Test handlers with a real database provider when EF Core behavior matters. Avoid relying only on mocks for transaction and query behavior.

Test sagas as state machines:

• Given OrderPlaced, assert the saga sends ReserveInventory.
• Given InventoryReserved, assert the saga sends ChargePayment.
• Given PaymentFailed, assert the saga sends ReleaseInventory and CancelOrder.
• Given timeout, assert the saga moves to the correct compensation path.

When Not to Use CQRS

Do not use CQRS if your service is a simple CRUD application with low query complexity and limited business behavior. A well-structured vertical slice architecture can be enough.

Avoid splitting read and write databases too early. It introduces synchronization lag, extra deployment surfaces, and debugging complexity.

Use CQRS when the read and write sides have different reasons to change.

When Not to Use Saga

Do not use Saga for operations that can fit cleanly inside one database transaction. Local transactions are simpler, faster, and easier to reason about.

Do not use Saga to hide unclear service boundaries. If every workflow requires every service, the boundaries may be wrong.

Use Saga when a business process crosses independently owned transactional boundaries and needs explicit failure handling.

Architecture Summary

Client
  -> API
  -> MediatR Command
  -> Command Handler
  -> Aggregate
  -> Write Database
  -> Outbox
  -> Message Broker
  -> Saga Orchestrator
  -> Service Commands
  -> Integration Events
  -> Read Model Projections

CQRS gives each service a clean internal shape. Saga gives the business process a reliable distributed shape.
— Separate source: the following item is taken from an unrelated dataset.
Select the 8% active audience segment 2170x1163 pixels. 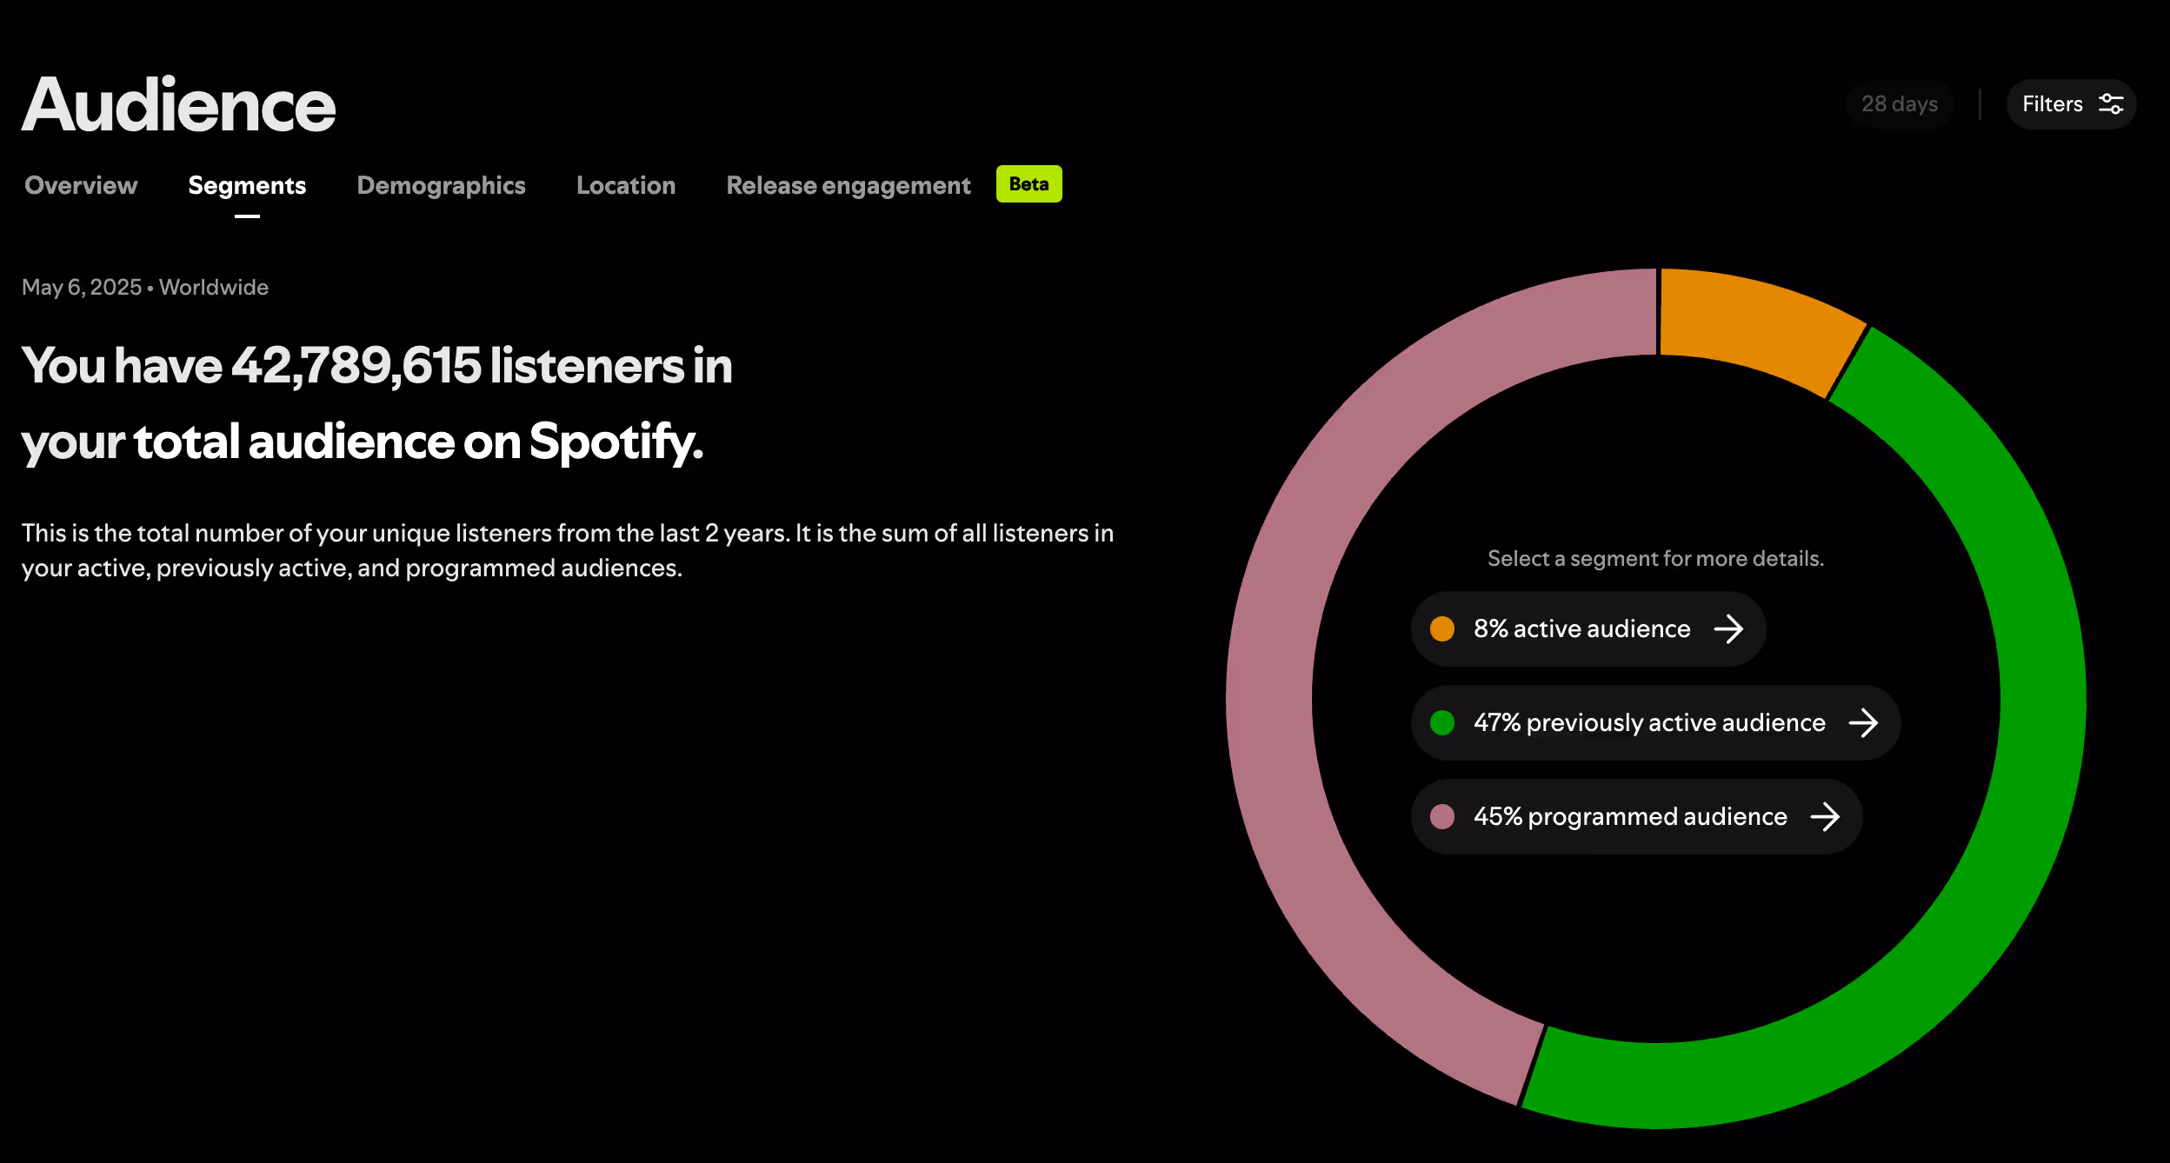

The two patterns fit together because commands change local state, events describe committed facts, and the saga coordinates the next step only after those facts exist.

The key is discipline: keep invariants in the write model, keep read models optimized for queries, publish through an outbox, make consumers idempotent, and treat the saga as a first-class workflow with state, timeouts, compensation, and observability.